Pacific Grove Golf Links
- 36°38′00″N 121°55′57″W﻿ / ﻿36.633457°N 121.932369°W

Club information
- Location: Pacific Grove, California
- Established: May 9, 1932; 94 years ago
- Type: Public
- Tota holes: 18
- Website: www.playpacificgrove.com
- Designed by: H. Chandler Egan (Front Nine) Jack Neville (Back Nine)
- Par: 70
- Length: 5727
- Course rating: 67.9
- Slope rating: 113

= Pacific Grove Golf Links =

Golf course in Pacific Grove, California

Pacific Grove Golf Links is a public 18-hole golf course owned by the city of Pacific Grove, California.

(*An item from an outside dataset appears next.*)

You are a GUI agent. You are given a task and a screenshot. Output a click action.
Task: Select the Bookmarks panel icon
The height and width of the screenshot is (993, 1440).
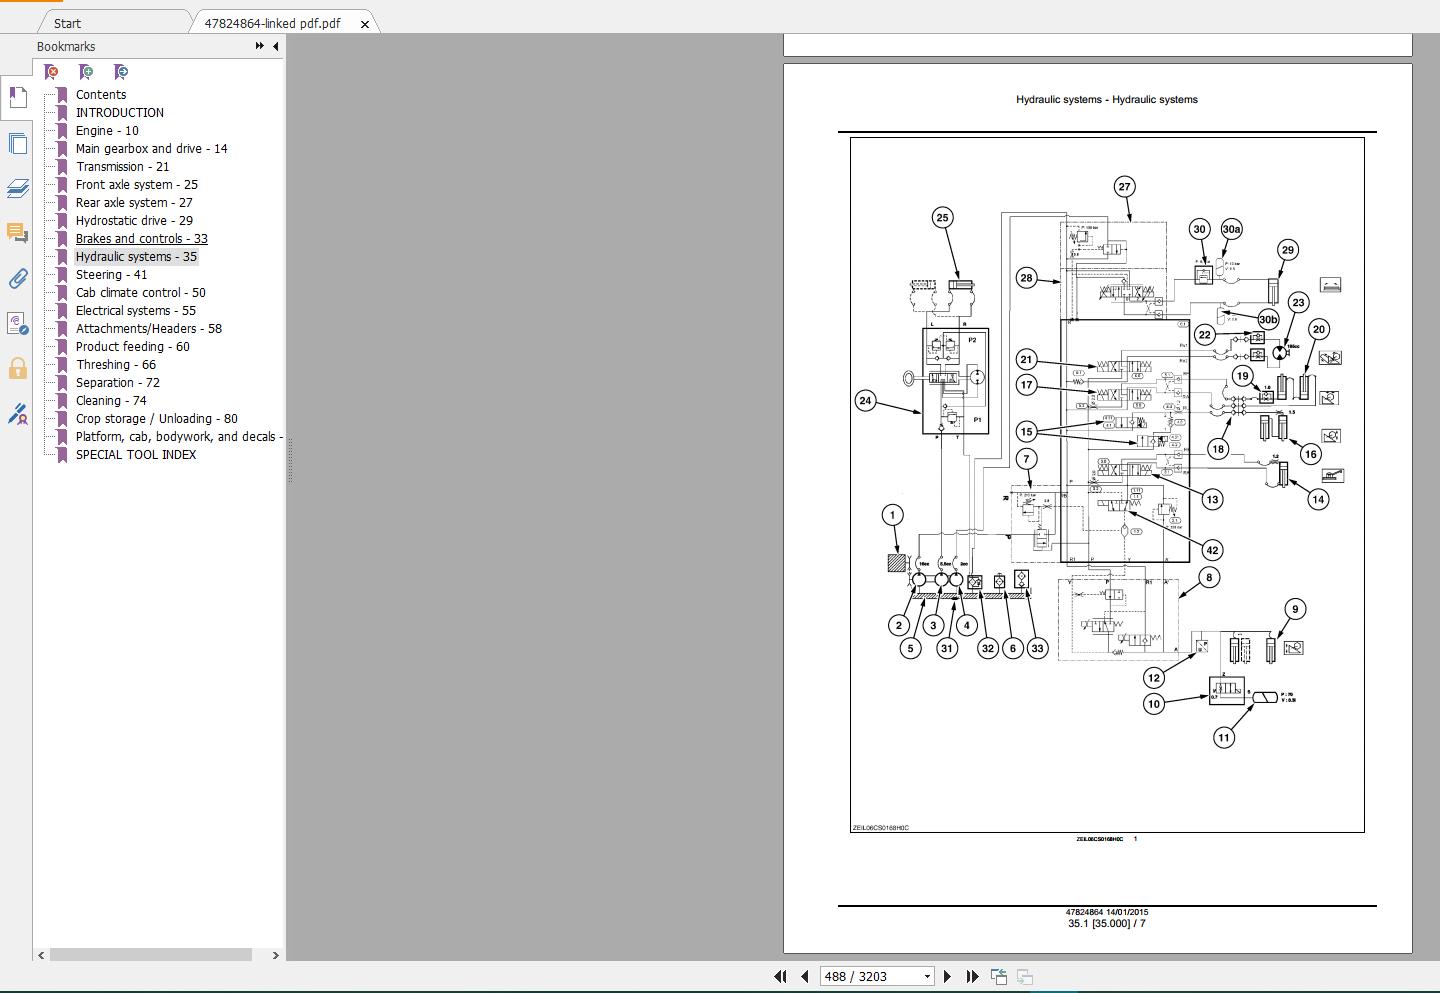pyautogui.click(x=17, y=97)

Originally designed by Chandler Egan in 1932, the first nine holes are laid out through the forested areas of Pacific Grove. The back nine was designed by Jack Neville, original designer of the Pebble Beach Golf Links in Pebble Beach, California, and overlook Point Pinos, where the Pacific Ocean and Monterey Bay meet on the northern tip of the Monterey Peninsula. The golf links is also site of the Point Pinos Lighthouse. The 18-hole golf course features a restaurant as well as a golf pro shop.

Pacific Grove Municipal Golf Links was ranked by Zagat Survey as one of America's Best Golf Courses and by Golf Magazine as One of the Nation's Top 50 Golf Courses Under $50.